Divergent alterations in gamma-aminobutyric acid responses of male and ovariectomized rats after chronic benzodiazepine agonist exposure: analysis of gamma-aminobutyric acid-activated chloride influx.

Gonadal status in rats modulates the development of tolerance to the anticonvulsant effects of the benzodiazepines and the concomitant changes in cortical gamma-aminobutyric acid (GABA)A receptors after chronic benzodiazepine agonist exposure. The present study analyzed physiological GABA responsiveness after chronic benzodiazepine exposure by measuring GABA-activation of 36chloride influx into cortical and cerebellar microsacs. GABA-stimulated 36chloride influx was compared in groups of male and ovariectomized female rats after acute (2-3 day) or chronic (3 week) exposure to diazepam-filled or empty silastic implants. Chronic diazepam exposure increased cortical GABA-activated 36chloride influx in ovariectomized rats, but did not influence GABA responses in males. Acute exposure to diazepam did not alter cortical 36chloride influx in either hormone group.

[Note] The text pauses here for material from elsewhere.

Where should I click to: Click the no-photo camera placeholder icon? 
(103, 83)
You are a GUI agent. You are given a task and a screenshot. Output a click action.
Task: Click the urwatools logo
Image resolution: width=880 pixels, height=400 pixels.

Vehicle-treated ovariectomized rats also had lower levels of cortical GABA-activated 36chloride influx than vehicle-treated males. In cerebellar microsacs, diazepam exposure enhanced GABA-induced 36chloride influx. This effect was observed after both acute and chronic treatments and hormone groups did not differ in their response to chronic benzodiazepine exposure. Enhancement of GABA-stimulated 36chloride influx by the benzodiazepine agonist midazolam was not altered in male or ovariectomized rats after chronic diazepam treatment. Thus, gonad-related factors influence the changes in GABAA receptors and the resulting GABA responses in the cortex, but not the cerebellum, observed after chronic benzodiazepine agonist exposure in rats. These regionally specific divergent alterations in GABAergic systems may be related to the differential development of tolerance to the anticonvulsant effects of the benzodiazepines observed in these hormone groups.